▶ What needs to be done:
Although the data below holds other lines too, output only those from the line with "Instruction: Expand the" up to and including the line with "Given: Enter full screen chart mode", exactly as they appear.

▶ Provided records:
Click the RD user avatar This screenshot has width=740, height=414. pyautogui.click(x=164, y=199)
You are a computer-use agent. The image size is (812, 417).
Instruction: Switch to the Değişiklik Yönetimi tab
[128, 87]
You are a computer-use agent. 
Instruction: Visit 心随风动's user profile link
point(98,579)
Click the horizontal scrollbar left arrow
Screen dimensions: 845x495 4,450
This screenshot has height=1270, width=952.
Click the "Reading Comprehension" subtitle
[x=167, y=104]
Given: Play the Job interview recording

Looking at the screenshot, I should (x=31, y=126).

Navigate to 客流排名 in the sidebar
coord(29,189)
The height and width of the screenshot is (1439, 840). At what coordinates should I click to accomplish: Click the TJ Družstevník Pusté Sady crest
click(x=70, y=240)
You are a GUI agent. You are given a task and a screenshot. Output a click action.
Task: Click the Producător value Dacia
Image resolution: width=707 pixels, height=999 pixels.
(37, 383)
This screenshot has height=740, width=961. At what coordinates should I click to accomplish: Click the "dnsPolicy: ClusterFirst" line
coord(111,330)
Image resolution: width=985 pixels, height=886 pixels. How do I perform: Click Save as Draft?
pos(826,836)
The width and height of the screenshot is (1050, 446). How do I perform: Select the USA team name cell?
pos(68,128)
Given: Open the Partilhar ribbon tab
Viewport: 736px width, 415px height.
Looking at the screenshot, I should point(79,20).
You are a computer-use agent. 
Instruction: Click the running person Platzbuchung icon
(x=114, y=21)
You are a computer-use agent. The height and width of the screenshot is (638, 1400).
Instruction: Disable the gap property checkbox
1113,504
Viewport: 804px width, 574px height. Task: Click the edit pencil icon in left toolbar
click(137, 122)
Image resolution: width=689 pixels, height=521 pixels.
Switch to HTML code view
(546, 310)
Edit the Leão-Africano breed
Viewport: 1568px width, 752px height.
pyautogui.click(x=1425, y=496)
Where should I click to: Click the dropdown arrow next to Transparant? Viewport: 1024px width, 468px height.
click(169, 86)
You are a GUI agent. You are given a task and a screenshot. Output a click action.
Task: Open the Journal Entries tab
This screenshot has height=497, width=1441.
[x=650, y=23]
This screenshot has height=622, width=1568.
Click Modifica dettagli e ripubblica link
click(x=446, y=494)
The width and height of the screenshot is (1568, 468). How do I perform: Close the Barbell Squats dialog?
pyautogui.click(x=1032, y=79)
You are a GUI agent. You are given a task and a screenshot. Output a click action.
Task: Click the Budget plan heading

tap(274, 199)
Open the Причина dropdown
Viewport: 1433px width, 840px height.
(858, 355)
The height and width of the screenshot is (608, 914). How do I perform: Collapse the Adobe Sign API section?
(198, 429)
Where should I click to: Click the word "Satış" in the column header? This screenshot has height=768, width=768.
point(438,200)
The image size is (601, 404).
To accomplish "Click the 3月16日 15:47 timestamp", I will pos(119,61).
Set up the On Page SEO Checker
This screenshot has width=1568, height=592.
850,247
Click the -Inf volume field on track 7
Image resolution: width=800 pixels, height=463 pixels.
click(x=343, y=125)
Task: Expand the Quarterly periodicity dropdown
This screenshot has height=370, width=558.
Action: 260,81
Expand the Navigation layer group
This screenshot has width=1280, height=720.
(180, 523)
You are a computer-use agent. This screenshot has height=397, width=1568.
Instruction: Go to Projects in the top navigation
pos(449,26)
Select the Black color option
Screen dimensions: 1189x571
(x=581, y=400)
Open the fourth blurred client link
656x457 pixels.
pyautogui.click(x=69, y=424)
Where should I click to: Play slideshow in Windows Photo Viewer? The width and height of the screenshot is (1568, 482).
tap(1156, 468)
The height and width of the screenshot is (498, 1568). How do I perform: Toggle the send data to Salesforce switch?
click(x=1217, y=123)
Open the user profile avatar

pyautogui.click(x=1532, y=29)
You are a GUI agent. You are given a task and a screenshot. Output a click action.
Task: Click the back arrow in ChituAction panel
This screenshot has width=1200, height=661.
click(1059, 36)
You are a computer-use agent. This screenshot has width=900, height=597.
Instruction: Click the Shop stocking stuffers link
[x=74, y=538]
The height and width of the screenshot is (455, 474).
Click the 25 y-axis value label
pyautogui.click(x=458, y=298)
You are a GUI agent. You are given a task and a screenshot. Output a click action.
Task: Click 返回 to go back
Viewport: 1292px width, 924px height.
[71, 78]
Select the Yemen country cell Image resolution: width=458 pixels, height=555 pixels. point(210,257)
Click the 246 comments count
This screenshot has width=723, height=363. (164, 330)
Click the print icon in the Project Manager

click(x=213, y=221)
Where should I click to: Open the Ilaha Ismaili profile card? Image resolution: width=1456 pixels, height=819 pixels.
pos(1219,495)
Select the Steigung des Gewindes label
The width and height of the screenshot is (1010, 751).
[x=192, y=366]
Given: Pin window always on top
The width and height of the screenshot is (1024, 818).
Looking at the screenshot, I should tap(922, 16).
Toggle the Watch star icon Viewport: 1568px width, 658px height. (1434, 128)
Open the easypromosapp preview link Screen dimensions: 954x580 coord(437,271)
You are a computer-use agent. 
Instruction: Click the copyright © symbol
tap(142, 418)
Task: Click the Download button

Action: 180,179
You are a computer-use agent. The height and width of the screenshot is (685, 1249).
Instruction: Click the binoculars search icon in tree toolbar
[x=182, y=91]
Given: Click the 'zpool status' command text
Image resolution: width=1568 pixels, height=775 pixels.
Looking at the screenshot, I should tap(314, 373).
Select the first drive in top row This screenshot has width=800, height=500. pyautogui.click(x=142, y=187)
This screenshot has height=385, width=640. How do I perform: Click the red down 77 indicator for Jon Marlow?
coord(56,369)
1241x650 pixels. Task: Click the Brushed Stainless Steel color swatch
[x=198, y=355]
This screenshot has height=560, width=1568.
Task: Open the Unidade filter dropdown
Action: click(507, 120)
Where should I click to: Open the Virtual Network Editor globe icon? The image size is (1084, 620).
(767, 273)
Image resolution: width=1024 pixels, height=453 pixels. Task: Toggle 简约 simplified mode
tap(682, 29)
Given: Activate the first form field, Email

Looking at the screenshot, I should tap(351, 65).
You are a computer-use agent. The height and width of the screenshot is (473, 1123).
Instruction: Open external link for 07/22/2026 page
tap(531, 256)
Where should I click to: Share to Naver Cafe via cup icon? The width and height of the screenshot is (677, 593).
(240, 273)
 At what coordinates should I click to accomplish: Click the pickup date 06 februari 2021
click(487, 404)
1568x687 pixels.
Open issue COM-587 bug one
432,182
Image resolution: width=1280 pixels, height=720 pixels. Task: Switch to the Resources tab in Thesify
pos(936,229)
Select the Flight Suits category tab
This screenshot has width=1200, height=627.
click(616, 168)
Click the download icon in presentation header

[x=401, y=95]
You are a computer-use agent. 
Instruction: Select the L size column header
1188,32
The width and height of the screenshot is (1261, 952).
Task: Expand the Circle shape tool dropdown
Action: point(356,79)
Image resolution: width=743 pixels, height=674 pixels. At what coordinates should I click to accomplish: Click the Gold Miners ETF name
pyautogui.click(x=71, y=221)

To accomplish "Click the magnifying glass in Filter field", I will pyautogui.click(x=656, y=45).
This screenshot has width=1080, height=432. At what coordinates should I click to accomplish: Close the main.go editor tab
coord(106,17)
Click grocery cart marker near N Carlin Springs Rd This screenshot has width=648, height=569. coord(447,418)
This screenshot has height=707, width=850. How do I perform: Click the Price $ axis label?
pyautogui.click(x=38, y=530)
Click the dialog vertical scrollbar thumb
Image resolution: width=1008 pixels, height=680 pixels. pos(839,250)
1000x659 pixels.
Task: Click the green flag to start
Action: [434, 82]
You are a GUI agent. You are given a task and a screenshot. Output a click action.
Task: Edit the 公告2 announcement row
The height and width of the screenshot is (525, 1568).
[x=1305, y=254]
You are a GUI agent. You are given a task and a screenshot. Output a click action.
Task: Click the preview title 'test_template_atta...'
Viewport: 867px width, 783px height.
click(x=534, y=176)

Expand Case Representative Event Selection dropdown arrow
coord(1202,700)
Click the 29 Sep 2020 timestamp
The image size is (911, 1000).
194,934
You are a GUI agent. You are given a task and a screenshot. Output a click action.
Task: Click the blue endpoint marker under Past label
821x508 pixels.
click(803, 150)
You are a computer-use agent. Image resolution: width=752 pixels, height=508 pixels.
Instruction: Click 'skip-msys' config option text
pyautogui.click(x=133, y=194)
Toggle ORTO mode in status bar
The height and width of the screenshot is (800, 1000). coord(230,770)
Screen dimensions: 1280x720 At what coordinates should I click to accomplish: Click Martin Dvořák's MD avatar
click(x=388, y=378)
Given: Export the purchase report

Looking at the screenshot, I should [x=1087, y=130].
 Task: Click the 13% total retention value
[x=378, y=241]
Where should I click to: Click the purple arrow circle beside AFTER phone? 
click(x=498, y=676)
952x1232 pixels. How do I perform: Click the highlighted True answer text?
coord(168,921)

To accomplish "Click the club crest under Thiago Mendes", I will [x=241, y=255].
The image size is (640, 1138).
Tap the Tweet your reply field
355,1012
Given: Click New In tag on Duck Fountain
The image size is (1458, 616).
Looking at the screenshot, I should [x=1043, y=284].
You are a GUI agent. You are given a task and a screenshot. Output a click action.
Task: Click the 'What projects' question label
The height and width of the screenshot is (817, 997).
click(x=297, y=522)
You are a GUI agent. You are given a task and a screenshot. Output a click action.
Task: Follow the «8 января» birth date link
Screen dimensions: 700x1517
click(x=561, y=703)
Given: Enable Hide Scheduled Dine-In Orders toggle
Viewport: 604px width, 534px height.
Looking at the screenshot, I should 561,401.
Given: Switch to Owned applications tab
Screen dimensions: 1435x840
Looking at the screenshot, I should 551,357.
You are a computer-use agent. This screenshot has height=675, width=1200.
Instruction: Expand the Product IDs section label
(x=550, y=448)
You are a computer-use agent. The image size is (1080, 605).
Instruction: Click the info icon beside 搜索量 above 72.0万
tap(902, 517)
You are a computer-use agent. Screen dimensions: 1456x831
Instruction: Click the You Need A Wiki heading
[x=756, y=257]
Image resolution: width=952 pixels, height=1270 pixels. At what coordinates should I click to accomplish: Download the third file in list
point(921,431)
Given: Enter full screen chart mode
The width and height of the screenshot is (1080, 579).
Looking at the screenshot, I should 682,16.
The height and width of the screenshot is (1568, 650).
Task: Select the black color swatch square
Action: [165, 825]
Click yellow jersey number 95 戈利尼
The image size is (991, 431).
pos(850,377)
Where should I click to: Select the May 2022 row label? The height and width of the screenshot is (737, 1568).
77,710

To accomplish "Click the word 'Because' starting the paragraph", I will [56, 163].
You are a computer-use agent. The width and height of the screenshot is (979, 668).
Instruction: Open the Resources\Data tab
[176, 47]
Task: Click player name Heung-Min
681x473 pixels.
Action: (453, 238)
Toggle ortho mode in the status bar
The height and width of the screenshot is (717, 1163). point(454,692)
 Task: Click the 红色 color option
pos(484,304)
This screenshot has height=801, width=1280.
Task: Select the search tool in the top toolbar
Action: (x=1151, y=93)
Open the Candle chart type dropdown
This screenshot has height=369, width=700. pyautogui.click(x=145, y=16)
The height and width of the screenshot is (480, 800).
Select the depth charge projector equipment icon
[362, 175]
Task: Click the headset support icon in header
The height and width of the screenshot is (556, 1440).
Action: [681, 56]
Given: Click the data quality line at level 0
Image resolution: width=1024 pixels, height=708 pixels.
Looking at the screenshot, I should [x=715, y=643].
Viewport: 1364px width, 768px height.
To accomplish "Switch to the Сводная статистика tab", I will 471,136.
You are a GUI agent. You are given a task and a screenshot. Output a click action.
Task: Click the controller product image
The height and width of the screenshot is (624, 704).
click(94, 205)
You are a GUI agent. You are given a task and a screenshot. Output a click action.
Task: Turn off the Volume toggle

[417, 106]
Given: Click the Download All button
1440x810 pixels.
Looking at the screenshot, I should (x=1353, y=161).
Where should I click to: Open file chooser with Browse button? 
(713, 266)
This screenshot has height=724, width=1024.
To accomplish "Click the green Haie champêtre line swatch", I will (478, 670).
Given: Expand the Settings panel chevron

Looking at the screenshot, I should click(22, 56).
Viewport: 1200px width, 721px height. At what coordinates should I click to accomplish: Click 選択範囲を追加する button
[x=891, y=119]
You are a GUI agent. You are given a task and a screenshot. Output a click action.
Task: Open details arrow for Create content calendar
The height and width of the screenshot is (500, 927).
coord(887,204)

▶ Task output:
Instruction: Expand the Product IDs section label
(x=550, y=448)
You are a computer-use agent. The image size is (1080, 605).
Instruction: Click the info icon beside 搜索量 above 72.0万
tap(902, 517)
You are a computer-use agent. Screen dimensions: 1456x831
Instruction: Click the You Need A Wiki heading
[x=756, y=257]
Image resolution: width=952 pixels, height=1270 pixels. At what coordinates should I click to accomplish: Download the third file in list
point(921,431)
Given: Enter full screen chart mode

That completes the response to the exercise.